The day of the 2016 November election, I arrived in Paris from Los Angeles (I had voted by mail). There was just enough time to splash my face with water before sprinting off to see a French play at a venue on the outskirts of the city. I was jet-lagged and hungry. After the 3-hour experience in the theater with a neglected phone battery, I was immensely grateful to find a tiny creperie stand that was still serving. The menu listed traditional French and Middle Eastern ingredients, and the aromatic spices in combination with masterfully folded crepes were a reflection of the adaptive and creative acumen of the owner-operator-cook. He offered me a glass of his hot cinnamon tea at no cost if I could place my order in French.
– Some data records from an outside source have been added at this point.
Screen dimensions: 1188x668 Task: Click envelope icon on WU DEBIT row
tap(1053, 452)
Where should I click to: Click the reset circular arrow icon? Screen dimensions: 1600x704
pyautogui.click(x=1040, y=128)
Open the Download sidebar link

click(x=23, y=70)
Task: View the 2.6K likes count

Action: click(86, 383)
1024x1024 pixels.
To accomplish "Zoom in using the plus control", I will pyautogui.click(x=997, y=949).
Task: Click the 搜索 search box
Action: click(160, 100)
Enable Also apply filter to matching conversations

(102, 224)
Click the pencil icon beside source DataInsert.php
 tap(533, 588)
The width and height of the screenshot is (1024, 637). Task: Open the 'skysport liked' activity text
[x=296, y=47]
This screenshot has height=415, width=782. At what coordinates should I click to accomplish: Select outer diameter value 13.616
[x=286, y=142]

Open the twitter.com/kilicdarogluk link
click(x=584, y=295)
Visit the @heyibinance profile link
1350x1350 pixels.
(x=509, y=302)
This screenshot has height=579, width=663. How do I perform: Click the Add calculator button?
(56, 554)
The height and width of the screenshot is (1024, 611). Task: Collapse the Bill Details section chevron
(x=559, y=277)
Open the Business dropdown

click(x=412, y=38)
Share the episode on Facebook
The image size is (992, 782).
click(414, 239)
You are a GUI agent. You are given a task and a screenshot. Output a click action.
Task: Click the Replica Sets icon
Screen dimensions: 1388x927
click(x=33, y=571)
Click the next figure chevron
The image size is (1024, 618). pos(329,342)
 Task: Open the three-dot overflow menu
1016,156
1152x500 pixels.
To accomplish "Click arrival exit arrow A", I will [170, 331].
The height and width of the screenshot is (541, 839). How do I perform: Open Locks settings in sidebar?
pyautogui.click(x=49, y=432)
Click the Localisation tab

After his jovial adjustments to my pronunciation he handed me a cup of delicious perfection. As he cooked, he insisted on calling me a taxi driving friend he knew to ensure I would be safely returned to my hotel. The warming tea on a very cold night continued to flow.
We talked as if we had been long acquaintances, and in the course of our discussion he told me that giving away tea to people was part of his culture, his identity and his enjoyment of his work. That ensuring I had a trustworthy ride to my hotel was “a simple act of common care.” I thanked him of course, and we went on to discuss the nature of kindness — what strains are put upon it and the need to uphold it. “We must act from the heart,” he said. “This solidarity is what makes life have meaning.” He then casually ensured that I understood in advance that if I tried to pay for the several glasses of tea I had consumed by then, it would injure his intention. “For the crepe, of course! It is my livelihood and a service. But for the taxi, the tea, and the pronunciation lessons… no. That is my independence, my liberty and my expression of solidarity with you.”
Before the taxi arrived I took a napkin from the small stack by the hot sauce bottle, made a drawing on it, and gave it to him as I left. I knew it would best carry my appreciation and express my solidarity with him.
This is what we are doing in the arts and it is what the doing is about.
Without question, we urgently have to configure how to repair the economics for restoring livelihoods. As an arts community we have a unique and important role in that national effort. But the outpouring of what we are extending through every available means is about something else which we play a role in sustaining. With the floor having dropped out of our economic bottom-line, we have a cultural bottom-line to uphold and exchange. It involves the liberty to express solidarity from the logic of our common care and to act upon it without hesitation.